Трудолюбие является неотъемлемым компонентом эстетических воззрений Гулиа. Без этого им не мыслится не только литературная деятельность, но и сама жизнь. Он восклицает: «Когда бездействуешь хотя бы день один — ты, значит, умер на день раньше срока!» Боренье было и есть для него единственная цель. Оно заполняет все его дни. Оно — в каждой его строке. И по-прежнему, как и во времена молодости, лирический герой Гулиа предстает человеком красивым внешне и могучим духом. Но это не гамсуновский «настоящий мужчина», хотя, может быть, чем-то с ним и схож. Герой Гулиа целеустремлен, для него ясен путь, перед ним лежащий: это трудная дорога борьбы, это сложные тропы, нехоженые, усеянные ловушками и чреватые бедами. «В сердце добром и отважном, верь мне, красота мужчины». Но грош цена этой красоте, если ты малодушен… «Если прав ты в споре важном, для уступок нет причины». Какой же это мужчина — а настоящий поэт всегда настоящий мужчина! — «коль делам несправедливым вовремя не дашь отпора»? «Ты со злом обязан биться — так велят законы долга». Гулиа говорил:
— Благоверность и благоугодие — плохие признаки в таком боевом деле, как поэзия. Если ты не рожден для драки — уйди. Если боишься синяков — уходи с поэтической дороги. Есть много менее безопасных профессий!
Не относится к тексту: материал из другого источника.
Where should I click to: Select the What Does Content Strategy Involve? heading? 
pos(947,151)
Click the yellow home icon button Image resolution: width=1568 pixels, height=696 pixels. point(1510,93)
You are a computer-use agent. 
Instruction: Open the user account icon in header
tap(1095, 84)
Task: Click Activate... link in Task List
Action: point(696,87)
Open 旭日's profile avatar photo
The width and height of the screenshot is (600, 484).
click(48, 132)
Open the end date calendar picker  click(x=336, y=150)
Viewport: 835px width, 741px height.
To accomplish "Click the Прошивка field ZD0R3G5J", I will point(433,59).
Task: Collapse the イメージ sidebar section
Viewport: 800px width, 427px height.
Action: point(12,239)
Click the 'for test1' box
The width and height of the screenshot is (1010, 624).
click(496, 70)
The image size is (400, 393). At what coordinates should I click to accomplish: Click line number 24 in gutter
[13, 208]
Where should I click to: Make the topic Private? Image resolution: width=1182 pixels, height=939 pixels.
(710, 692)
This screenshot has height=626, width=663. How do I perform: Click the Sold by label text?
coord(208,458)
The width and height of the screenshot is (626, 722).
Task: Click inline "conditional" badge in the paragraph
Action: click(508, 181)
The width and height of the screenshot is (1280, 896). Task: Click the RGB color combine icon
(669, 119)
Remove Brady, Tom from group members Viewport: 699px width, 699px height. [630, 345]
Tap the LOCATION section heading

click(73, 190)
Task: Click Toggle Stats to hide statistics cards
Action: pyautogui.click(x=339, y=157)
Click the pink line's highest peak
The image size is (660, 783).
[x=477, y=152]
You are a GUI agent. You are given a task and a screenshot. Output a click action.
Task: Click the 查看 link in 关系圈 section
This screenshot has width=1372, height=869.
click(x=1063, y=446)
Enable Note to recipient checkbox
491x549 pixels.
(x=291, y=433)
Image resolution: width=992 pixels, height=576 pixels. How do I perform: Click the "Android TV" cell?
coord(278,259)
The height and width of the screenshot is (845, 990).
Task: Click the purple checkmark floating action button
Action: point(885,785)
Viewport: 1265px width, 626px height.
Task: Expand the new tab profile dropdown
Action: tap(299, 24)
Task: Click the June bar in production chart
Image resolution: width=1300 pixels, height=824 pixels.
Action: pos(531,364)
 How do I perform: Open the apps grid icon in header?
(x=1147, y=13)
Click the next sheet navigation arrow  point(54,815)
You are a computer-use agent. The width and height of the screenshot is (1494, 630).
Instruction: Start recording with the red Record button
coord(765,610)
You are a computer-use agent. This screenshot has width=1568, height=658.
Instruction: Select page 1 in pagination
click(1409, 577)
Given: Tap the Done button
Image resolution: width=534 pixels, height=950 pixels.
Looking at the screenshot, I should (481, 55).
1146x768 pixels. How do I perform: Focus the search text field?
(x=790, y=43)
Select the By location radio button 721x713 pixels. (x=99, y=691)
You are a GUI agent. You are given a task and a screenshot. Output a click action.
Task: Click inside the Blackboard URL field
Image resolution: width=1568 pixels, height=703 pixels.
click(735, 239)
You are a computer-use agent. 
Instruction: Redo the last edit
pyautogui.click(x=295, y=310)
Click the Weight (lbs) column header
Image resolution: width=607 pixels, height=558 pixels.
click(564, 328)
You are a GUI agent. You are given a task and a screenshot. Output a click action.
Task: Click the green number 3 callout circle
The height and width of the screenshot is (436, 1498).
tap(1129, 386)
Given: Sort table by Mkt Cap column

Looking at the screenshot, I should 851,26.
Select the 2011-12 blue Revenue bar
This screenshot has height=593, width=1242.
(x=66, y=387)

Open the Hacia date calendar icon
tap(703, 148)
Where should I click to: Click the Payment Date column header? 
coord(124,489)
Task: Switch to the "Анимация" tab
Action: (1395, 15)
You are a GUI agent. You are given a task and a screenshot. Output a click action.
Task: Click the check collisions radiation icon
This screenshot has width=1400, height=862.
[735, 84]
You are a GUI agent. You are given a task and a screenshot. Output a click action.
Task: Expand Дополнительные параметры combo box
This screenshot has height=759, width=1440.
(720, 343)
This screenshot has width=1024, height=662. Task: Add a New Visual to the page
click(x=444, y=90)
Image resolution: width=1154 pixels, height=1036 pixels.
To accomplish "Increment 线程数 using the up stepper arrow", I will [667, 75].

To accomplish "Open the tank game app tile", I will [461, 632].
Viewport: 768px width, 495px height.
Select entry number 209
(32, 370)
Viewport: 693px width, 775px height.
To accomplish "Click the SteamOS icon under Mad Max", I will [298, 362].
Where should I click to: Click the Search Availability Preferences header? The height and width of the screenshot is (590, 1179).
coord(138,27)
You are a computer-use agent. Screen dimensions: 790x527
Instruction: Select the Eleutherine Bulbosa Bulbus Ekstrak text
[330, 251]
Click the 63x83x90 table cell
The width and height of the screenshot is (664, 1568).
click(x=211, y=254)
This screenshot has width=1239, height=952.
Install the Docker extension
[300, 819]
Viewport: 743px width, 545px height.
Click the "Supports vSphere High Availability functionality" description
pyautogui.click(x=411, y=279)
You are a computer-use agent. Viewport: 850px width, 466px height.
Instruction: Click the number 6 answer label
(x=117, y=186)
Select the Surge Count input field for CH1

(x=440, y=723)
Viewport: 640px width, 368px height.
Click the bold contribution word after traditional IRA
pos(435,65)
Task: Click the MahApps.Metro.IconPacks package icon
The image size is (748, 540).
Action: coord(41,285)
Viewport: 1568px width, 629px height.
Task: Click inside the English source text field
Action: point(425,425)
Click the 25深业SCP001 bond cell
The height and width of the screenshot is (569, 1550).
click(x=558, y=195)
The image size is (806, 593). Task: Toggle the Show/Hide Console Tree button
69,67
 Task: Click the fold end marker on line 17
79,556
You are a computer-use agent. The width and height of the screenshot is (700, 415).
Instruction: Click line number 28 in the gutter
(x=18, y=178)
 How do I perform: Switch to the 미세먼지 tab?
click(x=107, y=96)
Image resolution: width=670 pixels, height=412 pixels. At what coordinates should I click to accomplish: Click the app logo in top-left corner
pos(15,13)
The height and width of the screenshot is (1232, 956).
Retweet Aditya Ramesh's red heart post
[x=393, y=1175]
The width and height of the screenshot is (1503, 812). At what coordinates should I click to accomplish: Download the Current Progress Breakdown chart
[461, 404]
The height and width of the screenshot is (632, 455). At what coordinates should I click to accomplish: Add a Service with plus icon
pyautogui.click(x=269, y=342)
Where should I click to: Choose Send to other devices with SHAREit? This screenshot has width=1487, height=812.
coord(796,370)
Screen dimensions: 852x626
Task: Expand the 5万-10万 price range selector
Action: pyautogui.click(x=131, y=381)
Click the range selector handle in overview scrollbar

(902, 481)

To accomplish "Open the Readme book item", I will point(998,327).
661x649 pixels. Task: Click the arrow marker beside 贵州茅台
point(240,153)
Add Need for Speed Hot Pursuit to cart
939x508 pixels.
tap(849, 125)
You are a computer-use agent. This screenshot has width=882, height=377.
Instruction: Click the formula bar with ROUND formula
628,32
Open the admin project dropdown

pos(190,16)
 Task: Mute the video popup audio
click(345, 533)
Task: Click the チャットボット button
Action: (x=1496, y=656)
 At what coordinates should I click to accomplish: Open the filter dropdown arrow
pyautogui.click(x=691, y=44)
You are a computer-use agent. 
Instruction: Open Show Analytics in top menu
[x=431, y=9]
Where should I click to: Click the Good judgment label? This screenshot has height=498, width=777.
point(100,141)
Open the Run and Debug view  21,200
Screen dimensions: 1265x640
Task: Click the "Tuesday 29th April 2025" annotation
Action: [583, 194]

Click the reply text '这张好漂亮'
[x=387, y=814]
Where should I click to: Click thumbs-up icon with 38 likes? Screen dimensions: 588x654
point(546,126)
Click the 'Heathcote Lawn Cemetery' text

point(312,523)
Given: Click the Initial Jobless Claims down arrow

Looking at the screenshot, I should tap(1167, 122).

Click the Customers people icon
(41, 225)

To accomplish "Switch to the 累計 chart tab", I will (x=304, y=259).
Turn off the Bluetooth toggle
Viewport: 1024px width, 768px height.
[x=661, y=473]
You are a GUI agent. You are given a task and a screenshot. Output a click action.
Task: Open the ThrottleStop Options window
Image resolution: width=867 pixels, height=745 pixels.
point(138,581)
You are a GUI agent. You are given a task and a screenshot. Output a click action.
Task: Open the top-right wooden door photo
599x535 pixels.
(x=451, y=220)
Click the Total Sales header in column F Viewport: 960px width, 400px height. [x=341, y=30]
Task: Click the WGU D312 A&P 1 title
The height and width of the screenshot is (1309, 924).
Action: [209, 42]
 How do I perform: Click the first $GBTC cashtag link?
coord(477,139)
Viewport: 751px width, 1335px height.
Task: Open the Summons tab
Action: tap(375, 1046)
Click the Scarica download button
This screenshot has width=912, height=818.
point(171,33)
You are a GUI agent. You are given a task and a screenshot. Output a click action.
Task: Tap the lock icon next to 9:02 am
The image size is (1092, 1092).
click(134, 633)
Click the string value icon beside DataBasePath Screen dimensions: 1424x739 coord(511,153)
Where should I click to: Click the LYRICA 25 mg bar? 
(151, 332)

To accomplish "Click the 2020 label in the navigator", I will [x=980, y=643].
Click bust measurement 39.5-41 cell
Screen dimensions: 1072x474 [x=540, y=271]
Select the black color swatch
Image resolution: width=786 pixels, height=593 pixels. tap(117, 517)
Особенно в последние годы он настойчиво искал «настоящих поэтов» в среде абхазских литераторов. Незадолго перед смертью Гулиа написал письмо в руководящие абхазские инстанции с просьбой присвоить звание народного поэта одному-двум литераторам. «Я стар», — писал он, аргументируя эту свою просьбу. И он даже назвал одного из возможных кандидатов. При этом он имел в виду его не только бесспорный талант, но и гражданское мужество. Что такое поэт без мужества? Средний оперный тенор? И то в лучшем случае. Определяя место литератора в жизни, Гулиа писал: «Он находит красоту жизни там, где живет, среди тех людей, с которыми встречается ежедневно, с которыми делит радости и горести». Он говорил мне:
— Я знаю многих, которые с удовольствием делят радости. А вот горести? Много ли таких?
Он продолжал:
— Я знаю: мы маленький народ. Но разве народ измеряется только численно, а не духовными качествами? Статистика здесь может сильно подвести. Норвежцы— маленький народ? Народ Нансена и Амундсена, Ибсена и Хейердала — маленький народ? Я не желаю и слышать о цифрах! К определению духовных ценностей они не имеют никакого отношения.
Эту мысль он выразил и в своей «Автобиографии». (Вспоминая некоторые отцовы слова, я писал недавно в газете «Литература и жизнь»: «Страны и народы не измеряются нами погектарно и подушно».)
Всякая цифра, взятая для определения счастья или горя, глубоко возмущала Гулиа. Тем более раздражали его всяческие проценты, употребляемые для тех же целей. Однажды он где-то вычитал, какой процент населения пострадал при перегибах во время коллективизации. В общем цифра была небольшая. Но сам подсчет процентов поразил его до глубины души. Он высказал резкие слова по этому поводу. В несколько сглаженном виде они были опубликованы в «Знамени», в статье «Человек и время». Гулиа писал: «Я имею в виду «простого человека» не как обобщающий образ миллионов людей, а как отдельно взятую личность, как отдельного человека. Я хочу подчеркнуть это, ибо вспоминаю, как коробило меня в двадцатых годах, когда некоторые слишком горячие абхазские товарищи жонглировали «процентами» и «массами», совершенно игнорируя отдельную личность. Их любимым выражением было «в основном». Если, например, кто-нибудь умирал в чужой семье, с их точки зрения, в этой семье «в основном» все было хорошо, ибо не вся семья перемерла.
Если бы на одну сотую секунды мы стали на точку зрения подобных товарищей и попытались рассматривать горе человека «с мировой точки зрения» и, не дай бог, принялись бы подсчитывать при этом проценты, то горе Анны Карениной оказалось бы горем одной двухмиллиардной частицы человечества и, может быть, с точки зрения статистики, малосущественным делом.
При таком подходе и смерть героя «Овода» была бы смертью всего-навсего одной двухмиллиардной человеческой особи с соответствующим ничтожно малым процентным числом…» «Невозможно горе человека раскладывать по полочкам и взвешивать на весах. Горе есть горе…» Я помню много тостов, которые произносил отец. Была среди них одна неизменная фраза:
— Будь настоящим человеком!
Я уже говорил, сколь много качеств включало это емкое понятие. «Будь самим собой везде ты, смело поступай и честно…» «Трусость увлекает в пропасть, храбрость — в небо, к птичьим стаям». «В жизнь иди прямой тропою, стань для слабого защитой…» И так далее.